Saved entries
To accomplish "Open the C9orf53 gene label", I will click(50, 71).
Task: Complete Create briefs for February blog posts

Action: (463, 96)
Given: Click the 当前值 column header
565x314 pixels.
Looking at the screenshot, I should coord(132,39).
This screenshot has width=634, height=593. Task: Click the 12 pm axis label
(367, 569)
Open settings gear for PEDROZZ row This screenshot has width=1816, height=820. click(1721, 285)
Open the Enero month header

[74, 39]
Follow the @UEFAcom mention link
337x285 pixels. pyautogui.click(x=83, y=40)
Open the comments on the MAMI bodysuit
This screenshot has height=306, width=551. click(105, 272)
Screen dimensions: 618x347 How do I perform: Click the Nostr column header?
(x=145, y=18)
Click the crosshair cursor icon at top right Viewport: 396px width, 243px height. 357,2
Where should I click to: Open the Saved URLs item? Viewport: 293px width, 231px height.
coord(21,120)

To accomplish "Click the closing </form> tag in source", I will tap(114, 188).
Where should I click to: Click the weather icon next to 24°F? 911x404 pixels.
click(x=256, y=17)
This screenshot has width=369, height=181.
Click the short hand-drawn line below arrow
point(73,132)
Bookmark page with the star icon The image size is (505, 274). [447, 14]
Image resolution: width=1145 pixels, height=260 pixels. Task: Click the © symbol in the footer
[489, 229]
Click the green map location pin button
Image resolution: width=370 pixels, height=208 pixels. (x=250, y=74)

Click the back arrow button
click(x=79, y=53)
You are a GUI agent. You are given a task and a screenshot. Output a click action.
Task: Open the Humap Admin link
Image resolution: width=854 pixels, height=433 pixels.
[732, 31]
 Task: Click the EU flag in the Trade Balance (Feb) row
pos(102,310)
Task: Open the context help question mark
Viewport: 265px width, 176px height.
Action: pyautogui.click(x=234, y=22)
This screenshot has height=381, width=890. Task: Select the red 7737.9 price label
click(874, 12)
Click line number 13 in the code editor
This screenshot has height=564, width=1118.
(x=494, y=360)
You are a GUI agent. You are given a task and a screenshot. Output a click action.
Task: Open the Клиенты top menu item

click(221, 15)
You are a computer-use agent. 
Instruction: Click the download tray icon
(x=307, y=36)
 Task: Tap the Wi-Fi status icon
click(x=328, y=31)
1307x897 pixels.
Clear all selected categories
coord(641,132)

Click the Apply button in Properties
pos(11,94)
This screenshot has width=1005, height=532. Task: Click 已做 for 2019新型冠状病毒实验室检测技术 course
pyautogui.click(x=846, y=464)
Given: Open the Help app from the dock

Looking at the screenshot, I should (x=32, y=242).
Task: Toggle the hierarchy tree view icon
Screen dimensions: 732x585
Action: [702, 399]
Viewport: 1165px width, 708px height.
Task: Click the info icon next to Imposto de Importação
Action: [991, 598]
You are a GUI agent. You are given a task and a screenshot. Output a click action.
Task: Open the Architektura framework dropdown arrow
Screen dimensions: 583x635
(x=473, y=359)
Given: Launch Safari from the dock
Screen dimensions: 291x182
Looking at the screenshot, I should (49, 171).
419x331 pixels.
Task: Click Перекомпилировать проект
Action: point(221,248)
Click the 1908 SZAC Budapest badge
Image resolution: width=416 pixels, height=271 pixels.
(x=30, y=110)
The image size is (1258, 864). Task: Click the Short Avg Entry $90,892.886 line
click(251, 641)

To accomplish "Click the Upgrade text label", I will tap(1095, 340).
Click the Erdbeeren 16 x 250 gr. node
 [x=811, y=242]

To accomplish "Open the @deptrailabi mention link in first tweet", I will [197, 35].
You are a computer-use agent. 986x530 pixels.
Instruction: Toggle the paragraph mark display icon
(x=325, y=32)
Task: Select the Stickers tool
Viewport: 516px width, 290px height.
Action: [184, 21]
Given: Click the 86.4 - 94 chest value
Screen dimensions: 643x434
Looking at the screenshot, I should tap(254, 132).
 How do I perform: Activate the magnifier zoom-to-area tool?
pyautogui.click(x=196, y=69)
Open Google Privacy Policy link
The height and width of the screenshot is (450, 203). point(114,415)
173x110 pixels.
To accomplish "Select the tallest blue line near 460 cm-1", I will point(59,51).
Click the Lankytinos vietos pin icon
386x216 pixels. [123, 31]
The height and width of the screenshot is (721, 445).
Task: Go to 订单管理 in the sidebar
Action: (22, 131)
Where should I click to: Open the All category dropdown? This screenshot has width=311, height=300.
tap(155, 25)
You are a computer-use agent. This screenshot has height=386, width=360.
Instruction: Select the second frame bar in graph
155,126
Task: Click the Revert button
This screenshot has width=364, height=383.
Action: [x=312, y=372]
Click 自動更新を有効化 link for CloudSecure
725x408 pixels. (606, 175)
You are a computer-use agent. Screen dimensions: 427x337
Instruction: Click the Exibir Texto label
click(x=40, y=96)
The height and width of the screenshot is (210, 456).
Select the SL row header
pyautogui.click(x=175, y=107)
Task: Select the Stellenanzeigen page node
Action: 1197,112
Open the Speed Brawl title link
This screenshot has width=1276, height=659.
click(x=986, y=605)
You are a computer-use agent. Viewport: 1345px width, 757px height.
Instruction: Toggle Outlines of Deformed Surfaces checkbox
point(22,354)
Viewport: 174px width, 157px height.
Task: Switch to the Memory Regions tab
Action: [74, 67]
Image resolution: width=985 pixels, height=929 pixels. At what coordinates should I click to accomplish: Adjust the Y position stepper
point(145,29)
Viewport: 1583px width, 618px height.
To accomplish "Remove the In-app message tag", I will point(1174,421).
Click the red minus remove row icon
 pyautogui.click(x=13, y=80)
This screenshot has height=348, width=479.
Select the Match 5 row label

### Task brief:
Every record should be printed again exactly as it reads.

### Solution below:
To accomplish "Open the C9orf53 gene label", I will click(50, 71).
Task: Complete Create briefs for February blog posts

Action: (463, 96)
Given: Click the 当前值 column header
565x314 pixels.
Looking at the screenshot, I should coord(132,39).
This screenshot has width=634, height=593. Task: Click the 12 pm axis label
(367, 569)
Open settings gear for PEDROZZ row This screenshot has width=1816, height=820. click(1721, 285)
Open the Enero month header

[74, 39]
Follow the @UEFAcom mention link
337x285 pixels. pyautogui.click(x=83, y=40)
Open the comments on the MAMI bodysuit
This screenshot has height=306, width=551. click(105, 272)
Screen dimensions: 618x347 How do I perform: Click the Nostr column header?
(x=145, y=18)
Click the crosshair cursor icon at top right Viewport: 396px width, 243px height. 357,2
Where should I click to: Open the Saved URLs item? Viewport: 293px width, 231px height.
coord(21,120)

To accomplish "Click the closing </form> tag in source", I will tap(114, 188).
Where should I click to: Click the weather icon next to 24°F? 911x404 pixels.
click(x=256, y=17)
This screenshot has width=369, height=181.
Click the short hand-drawn line below arrow
point(73,132)
Bookmark page with the star icon The image size is (505, 274). [447, 14]
Image resolution: width=1145 pixels, height=260 pixels. Task: Click the © symbol in the footer
[489, 229]
Click the green map location pin button
Image resolution: width=370 pixels, height=208 pixels. (x=250, y=74)

Click the back arrow button
click(x=79, y=53)
You are a GUI agent. You are given a task and a screenshot. Output a click action.
Task: Open the Humap Admin link
Image resolution: width=854 pixels, height=433 pixels.
[732, 31]
 Task: Click the EU flag in the Trade Balance (Feb) row
pos(102,310)
Task: Open the context help question mark
Viewport: 265px width, 176px height.
Action: pyautogui.click(x=234, y=22)
This screenshot has height=381, width=890. Task: Select the red 7737.9 price label
click(874, 12)
Click line number 13 in the code editor
This screenshot has height=564, width=1118.
(x=494, y=360)
You are a GUI agent. You are given a task and a screenshot. Output a click action.
Task: Open the Клиенты top menu item

click(221, 15)
You are a computer-use agent. 
Instruction: Click the download tray icon
(x=307, y=36)
 Task: Tap the Wi-Fi status icon
click(x=328, y=31)
1307x897 pixels.
Clear all selected categories
coord(641,132)

Click the Apply button in Properties
pos(11,94)
This screenshot has width=1005, height=532. Task: Click 已做 for 2019新型冠状病毒实验室检测技术 course
pyautogui.click(x=846, y=464)
Given: Open the Help app from the dock

Looking at the screenshot, I should (x=32, y=242).
Task: Toggle the hierarchy tree view icon
Screen dimensions: 732x585
Action: [702, 399]
Viewport: 1165px width, 708px height.
Task: Click the info icon next to Imposto de Importação
Action: [991, 598]
You are a GUI agent. You are given a task and a screenshot. Output a click action.
Task: Open the Architektura framework dropdown arrow
Screen dimensions: 583x635
(x=473, y=359)
Given: Launch Safari from the dock
Screen dimensions: 291x182
Looking at the screenshot, I should (49, 171).
419x331 pixels.
Task: Click Перекомпилировать проект
Action: point(221,248)
Click the 1908 SZAC Budapest badge
Image resolution: width=416 pixels, height=271 pixels.
(x=30, y=110)
The image size is (1258, 864). Task: Click the Short Avg Entry $90,892.886 line
click(251, 641)

To accomplish "Click the Upgrade text label", I will tap(1095, 340).
Click the Erdbeeren 16 x 250 gr. node
 [x=811, y=242]

To accomplish "Open the @deptrailabi mention link in first tweet", I will [197, 35].
You are a computer-use agent. 986x530 pixels.
Instruction: Toggle the paragraph mark display icon
(x=325, y=32)
Task: Select the Stickers tool
Viewport: 516px width, 290px height.
Action: [184, 21]
Given: Click the 86.4 - 94 chest value
Screen dimensions: 643x434
Looking at the screenshot, I should tap(254, 132).
 How do I perform: Activate the magnifier zoom-to-area tool?
pyautogui.click(x=196, y=69)
Open Google Privacy Policy link
The height and width of the screenshot is (450, 203). point(114,415)
173x110 pixels.
To accomplish "Select the tallest blue line near 460 cm-1", I will point(59,51).
Click the Lankytinos vietos pin icon
386x216 pixels. [123, 31]
The height and width of the screenshot is (721, 445).
Task: Go to 订单管理 in the sidebar
Action: (22, 131)
Where should I click to: Open the All category dropdown? This screenshot has width=311, height=300.
tap(155, 25)
You are a computer-use agent. This screenshot has height=386, width=360.
Instruction: Select the second frame bar in graph
155,126
Task: Click the Revert button
This screenshot has width=364, height=383.
Action: [x=312, y=372]
Click 自動更新を有効化 link for CloudSecure
725x408 pixels. (606, 175)
You are a computer-use agent. Screen dimensions: 427x337
Instruction: Click the Exibir Texto label
click(x=40, y=96)
The height and width of the screenshot is (210, 456).
Select the SL row header
pyautogui.click(x=175, y=107)
Task: Select the Stellenanzeigen page node
Action: 1197,112
Open the Speed Brawl title link
This screenshot has width=1276, height=659.
click(x=986, y=605)
You are a computer-use agent. Viewport: 1345px width, 757px height.
Instruction: Toggle Outlines of Deformed Surfaces checkbox
point(22,354)
Viewport: 174px width, 157px height.
Task: Switch to the Memory Regions tab
Action: [74, 67]
Image resolution: width=985 pixels, height=929 pixels. At what coordinates should I click to accomplish: Adjust the Y position stepper
point(145,29)
Viewport: 1583px width, 618px height.
To accomplish "Remove the In-app message tag", I will point(1174,421).
Click the red minus remove row icon
 pyautogui.click(x=13, y=80)
This screenshot has height=348, width=479.
Select the Match 5 row label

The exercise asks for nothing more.